* _Reading text_
Content starts

Before production, run an evaluation set that includes:
- Short text-only prompts (latency baseline and authentication check).
- Long-context prompts near your expected working size, not the maximum window.
- Tool-call prompts where the correct behavior is to call a function with valid arguments.
- Image inputs that match your real upload source and file handling.
- Failure cases: oversized input, missing media URL, invalid API key, and timeout behavior.
Feature lists describe what is available. Evaluation on your real workload tells you whether latency, token usage, tool argument quality, and output correctness meet your production bar.
FAQ
Is Kimi K2.7 Code available through Novita AI?
Yes. Novita AI lists Kimi K2.7 Code as a Serverless LLM with the API model ID moonshotai/kimi-k2.7-code.
What is the correct model ID?
Use moonshotai/kimi-k2.7-code in all API calls.
What endpoint should I use?
Use the OpenAI-compatible chat completions endpoint: POST https://api.novita.ai/openai/v1/chat/completions. Set the base URL to https://api.novita.ai/openai when using an OpenAI SDK client.
How much does Kimi K2.7 Code cost?
As of June 16, 2026, Novita AI lists $0.95 per 1M input tokens, $4.00 per 1M output tokens, and $0.19 per 1M cache read input tokens. Verify current prices at the Kimi K2.7 Code model page before any procurement decision.
Does it support image and video input?
Novita lists text, image, and video as input modalities. For the exact payload shape, verify with current Novita documentation or a test call before shipping multimodal features.
Does Kimi K2.7 Code support function calling?
Yes. Use the tools parameter in the chat completions request. Novita lists function calling and structured outputs as supported features.
What is the context window?
262,144 tokens context window and 262,144 tokens maximum output, as listed on the Novita AI model page.

Content ends

* _What you will do_
(1) Answer these questions from the Kimi K2.7 Code text:
(a) What size should long-context prompts in the evaluation set be near?
(b) What price does Novita AI list per 1M output tokens?
(c) What input modalities does Novita list?
(2) Retype the stretch of the Kimi K2.7 Code text from "Does it support" through "as supported features.".
Rely only on the Kimi K2.7 Code text for these answers.

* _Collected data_

Content starts

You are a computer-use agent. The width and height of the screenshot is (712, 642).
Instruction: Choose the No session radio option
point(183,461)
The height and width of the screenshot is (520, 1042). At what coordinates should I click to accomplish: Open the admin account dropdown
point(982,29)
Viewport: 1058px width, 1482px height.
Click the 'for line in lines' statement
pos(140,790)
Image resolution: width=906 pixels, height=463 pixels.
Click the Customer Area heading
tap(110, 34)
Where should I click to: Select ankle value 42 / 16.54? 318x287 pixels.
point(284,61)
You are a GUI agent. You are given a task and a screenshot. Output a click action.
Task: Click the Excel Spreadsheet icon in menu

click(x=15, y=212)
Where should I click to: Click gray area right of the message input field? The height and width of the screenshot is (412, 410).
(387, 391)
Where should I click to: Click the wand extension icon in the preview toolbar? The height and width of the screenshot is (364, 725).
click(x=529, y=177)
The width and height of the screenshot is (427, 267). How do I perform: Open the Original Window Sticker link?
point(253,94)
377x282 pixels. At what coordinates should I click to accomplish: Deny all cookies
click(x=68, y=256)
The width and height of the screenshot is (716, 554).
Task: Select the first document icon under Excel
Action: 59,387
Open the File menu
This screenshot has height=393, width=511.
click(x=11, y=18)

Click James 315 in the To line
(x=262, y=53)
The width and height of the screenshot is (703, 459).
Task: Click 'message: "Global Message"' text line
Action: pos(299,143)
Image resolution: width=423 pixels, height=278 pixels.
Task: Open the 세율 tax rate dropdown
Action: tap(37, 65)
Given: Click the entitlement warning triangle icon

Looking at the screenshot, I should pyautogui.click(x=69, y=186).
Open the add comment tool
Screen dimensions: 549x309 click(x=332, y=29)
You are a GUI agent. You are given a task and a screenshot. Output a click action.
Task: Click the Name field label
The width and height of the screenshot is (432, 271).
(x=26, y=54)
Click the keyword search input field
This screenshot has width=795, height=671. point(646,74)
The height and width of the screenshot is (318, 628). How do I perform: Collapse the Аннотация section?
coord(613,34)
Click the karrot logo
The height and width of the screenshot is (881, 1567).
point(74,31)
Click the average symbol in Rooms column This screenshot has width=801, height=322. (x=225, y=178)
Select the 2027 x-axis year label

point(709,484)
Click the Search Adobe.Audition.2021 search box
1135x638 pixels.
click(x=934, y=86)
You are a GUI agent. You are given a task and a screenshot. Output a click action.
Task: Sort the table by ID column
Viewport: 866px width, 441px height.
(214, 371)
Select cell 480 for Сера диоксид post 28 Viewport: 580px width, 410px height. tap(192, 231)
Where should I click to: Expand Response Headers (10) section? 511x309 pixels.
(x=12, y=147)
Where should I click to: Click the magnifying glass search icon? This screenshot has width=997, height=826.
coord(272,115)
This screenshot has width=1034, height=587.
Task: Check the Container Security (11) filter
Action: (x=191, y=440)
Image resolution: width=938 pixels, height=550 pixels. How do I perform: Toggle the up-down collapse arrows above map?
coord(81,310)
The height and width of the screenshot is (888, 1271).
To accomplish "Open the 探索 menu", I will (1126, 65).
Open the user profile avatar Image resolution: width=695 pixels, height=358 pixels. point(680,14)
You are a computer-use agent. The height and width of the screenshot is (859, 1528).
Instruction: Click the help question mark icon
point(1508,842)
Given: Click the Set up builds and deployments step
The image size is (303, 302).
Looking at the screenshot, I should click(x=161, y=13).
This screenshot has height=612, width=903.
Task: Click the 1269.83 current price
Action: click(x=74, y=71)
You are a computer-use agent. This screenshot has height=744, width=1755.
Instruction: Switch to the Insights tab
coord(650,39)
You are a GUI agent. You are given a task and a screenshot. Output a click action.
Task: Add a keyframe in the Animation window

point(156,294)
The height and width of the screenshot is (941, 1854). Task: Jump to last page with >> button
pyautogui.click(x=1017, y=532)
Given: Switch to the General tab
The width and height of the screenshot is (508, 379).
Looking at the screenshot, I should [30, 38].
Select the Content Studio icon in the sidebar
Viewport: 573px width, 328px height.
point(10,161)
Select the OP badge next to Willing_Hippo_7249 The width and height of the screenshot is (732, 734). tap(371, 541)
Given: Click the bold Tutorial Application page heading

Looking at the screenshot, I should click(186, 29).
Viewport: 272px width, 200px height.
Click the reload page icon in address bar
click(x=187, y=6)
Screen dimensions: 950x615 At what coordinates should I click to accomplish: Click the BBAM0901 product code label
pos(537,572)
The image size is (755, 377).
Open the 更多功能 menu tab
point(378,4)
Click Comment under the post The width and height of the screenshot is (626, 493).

Content ends

* _Outputs by task_
(1)
(a) Your expected working size, not the maximum window.
(b) $4.00.
(c) Text, image, and video.

(2)
Does it support image and video input?
Novita lists text, image, and video as input modalities. For the exact payload shape, verify with current Novita documentation or a test call before shipping multimodal features.
Does Kimi K2.7 Code support function calling?
Yes. Use the tools parameter in the chat completions request. Novita lists function calling and structured outputs as supported features.